In the company’s Q3 earnings call, Lebovits said it was clear the regulator still sought “substantial evidence defined by statistically significant results as measured by the endpoints of the Phase III trial.”
The RTF sparked frustration from some patient advocacy groups like Stevens Nation, which stated the FDA’s position “ignores the vast evidence of efficacy and denies both the company's and patients' rights of due process.” The group further stated it believes the RTF does not adhere to FDA's own guidance.
In 2019, the FDA implemented the Guidance Document for ALS, which emphasized the regulator’s willingness to "exercise regulatory flexibility" for the "critical unmet need" in ALS.
The FDA doubled down on that commitment in June 2022, when it released the “Action Plan for Rare Neurodegenerative Diseases, Including ALS.”
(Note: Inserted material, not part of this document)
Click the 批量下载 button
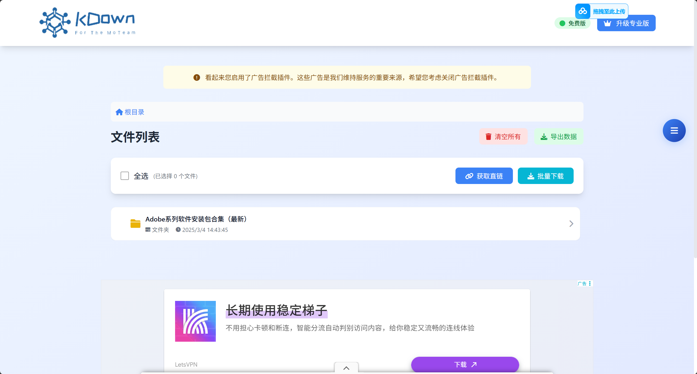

The five-year strategy aims to advance the development of safe and effective medical products and facilitate patient access to novel treatments. The FDA called it a blueprint for how the agency would “move forward aggressively” to this end.
On Wednesday, BrainStorm made a series of C-suite moves in what could be a show of confidence in NurOwn’s ability to prevail.
The company announced the promotion of Stacy Lindborg, to the role of co-chief executive officer. Lindborg, currently EVP and chief development officer, will share the CEO responsibilities with Lebovits.
Current president and CMO Ralph Kern will retire from these positions and transition to BrainStorm’s Scientific Advisory Board. Lebovits will re-assume the president title. In an e-mail to BioSpace, BrainStorm confirmed Kern will be in attendance at the Type A meeting.
Lindborg’s promotion “is part of a broader strategic initiative to build out our leadership team and position BrainStorm for success,” Lebovits said in a prepared statement.
He added that Lindborg’s track record in late-stage clinical development and commercial strategy means she is “exceptionally well qualified to guide BrainStorm” as it prepares to enter the next phase as a company.
At Biogen, Lindborg contributed to the approval of spinal muscular atrophy therapy Spinraza as vice president, analytics and data science. She followed this up with a stint as Head of R&D strategy at Eli Lilly.
In a prepared statement Wednesday, Lindborg said she would “relentlessly focus on the regulatory process to secure a path with FDA with the goal to make NurOwn available for ALS patients.”